I’m one Latino who’s not voting for Sen. Hillary Clinton.
The Clinton campaign reached a new low in the California primary when Hillary Clinton tried to blame African-American unemployment on immigrants.
She said in a debate that “an African-American man said to me, ‘I used to have a lot of construction jobs, and now it just seems like the only people who get them anymore are people who are here without documentation.’ ”
This remark – aimed at scapegoating Latinos for African-American unemployment – is part and parcel of her divisive campaign. Clinton’s campaign appears to also be considering similar means to turn Latinos against African-Americans. Recently, her campaign pollster was asking Latinos if they would be willing to vote for an African-American president – a question that is most likely an attempt to see if her campaign could find Latino prejudice to use against Sen. Barack Obama.
Clinton’s California effort to turn African-Americans against Latinos not only smacks of racism, it shows a poor grasp of economics. While Clinton claims that immigrants are pushing natives out of jobs, she ignores well-researched findings to the contrary. For example, the Pew Hispanic Center has found that “no consistent pattern emerges to show that native-born workers suffered or benefited from increased numbers of foreign born workers.”

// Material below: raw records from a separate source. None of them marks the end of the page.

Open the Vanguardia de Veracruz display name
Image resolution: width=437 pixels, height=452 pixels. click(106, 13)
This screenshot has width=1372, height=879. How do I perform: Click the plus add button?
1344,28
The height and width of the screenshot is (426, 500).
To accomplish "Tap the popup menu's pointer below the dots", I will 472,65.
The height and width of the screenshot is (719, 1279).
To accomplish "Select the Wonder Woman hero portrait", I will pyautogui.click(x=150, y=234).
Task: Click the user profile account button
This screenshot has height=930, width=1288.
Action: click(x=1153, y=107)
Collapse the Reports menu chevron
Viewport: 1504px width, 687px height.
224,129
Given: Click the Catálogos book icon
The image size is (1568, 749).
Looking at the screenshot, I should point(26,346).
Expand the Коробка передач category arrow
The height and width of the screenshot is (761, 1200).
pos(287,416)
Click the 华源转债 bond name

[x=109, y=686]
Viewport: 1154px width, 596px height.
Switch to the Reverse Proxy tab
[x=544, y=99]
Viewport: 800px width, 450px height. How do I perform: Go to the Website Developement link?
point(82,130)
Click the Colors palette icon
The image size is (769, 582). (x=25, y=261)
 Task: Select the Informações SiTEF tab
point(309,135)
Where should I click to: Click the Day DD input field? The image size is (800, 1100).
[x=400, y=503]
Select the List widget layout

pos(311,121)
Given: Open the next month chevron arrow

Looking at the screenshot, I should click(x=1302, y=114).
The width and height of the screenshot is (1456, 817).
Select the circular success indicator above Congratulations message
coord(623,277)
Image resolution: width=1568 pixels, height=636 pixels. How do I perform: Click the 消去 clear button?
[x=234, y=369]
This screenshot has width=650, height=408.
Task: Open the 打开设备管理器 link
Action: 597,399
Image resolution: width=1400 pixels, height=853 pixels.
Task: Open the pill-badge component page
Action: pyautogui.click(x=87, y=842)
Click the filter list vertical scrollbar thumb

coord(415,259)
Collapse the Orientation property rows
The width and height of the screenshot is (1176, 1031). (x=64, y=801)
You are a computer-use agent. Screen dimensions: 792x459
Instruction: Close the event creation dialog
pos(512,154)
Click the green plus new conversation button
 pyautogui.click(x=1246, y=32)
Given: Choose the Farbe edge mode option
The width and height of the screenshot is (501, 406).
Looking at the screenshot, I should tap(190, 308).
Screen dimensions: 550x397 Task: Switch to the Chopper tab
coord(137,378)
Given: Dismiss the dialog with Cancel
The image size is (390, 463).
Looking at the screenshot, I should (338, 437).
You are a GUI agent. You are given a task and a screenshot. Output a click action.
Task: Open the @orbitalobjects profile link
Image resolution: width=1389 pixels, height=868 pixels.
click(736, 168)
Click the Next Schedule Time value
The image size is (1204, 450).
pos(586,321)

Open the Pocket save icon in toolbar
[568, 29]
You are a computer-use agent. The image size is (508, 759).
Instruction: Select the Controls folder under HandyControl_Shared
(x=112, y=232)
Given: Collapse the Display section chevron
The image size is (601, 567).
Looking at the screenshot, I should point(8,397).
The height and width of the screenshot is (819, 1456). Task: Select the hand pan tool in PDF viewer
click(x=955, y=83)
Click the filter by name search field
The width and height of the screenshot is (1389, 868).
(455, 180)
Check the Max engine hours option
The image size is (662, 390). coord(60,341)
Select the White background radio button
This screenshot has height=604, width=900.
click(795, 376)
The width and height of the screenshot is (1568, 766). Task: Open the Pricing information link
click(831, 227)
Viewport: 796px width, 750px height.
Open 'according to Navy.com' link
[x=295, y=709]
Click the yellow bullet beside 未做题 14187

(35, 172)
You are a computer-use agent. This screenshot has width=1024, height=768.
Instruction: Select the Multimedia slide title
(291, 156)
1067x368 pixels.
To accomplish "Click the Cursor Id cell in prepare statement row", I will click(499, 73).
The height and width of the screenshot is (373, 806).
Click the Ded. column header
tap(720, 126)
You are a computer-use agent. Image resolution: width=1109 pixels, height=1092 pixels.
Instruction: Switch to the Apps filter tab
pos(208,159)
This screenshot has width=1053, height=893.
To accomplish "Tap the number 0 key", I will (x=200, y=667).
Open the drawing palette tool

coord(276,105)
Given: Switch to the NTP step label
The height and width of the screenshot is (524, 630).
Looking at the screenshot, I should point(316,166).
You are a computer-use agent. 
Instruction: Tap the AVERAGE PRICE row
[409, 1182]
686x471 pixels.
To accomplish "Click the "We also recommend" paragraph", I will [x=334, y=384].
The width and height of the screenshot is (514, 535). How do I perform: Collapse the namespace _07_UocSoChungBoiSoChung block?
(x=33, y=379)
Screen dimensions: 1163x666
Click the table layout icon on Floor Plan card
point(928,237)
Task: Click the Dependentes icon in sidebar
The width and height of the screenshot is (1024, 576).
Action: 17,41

How can it be that immigrants have little effect on jobs? It’s because immigrants have two effects on the job market. On the one hand, they add competition in the labor market. On the other hand, they also help expand the labor market by their added purchases of local goods and services. So, in the end, the added business they bring to localities largely offsets the pressure they put on wages.
If Clinton wants to help Americans find decent-paying jobs, then she ought to start by looking at U.S. policies that really undermine our job market. For example, she could do something about policies that have promoted the export of good jobs for decades. A prime target could be the North American Free Trade Agreement (NAFTA) championed by her husband when she was first lady. According to the Economic Policy Institute, NAFTA has cost the United States more than a million jobs that would otherwise have been created here and has pushed down wages for a large number of workers with less than a college education.
Hillary Clinton should also consider the government policies undermining unions. The federal government has allowed employers to make it increasingly difficult for workers to negotiate for decent wages and working conditions; we need federal laws that give workers a fair chance to obtain representation they need to make these gains.
If Hillary Clinton wants my vote, she should focus on the real problems facing our job market, and not scapegoat Latinos.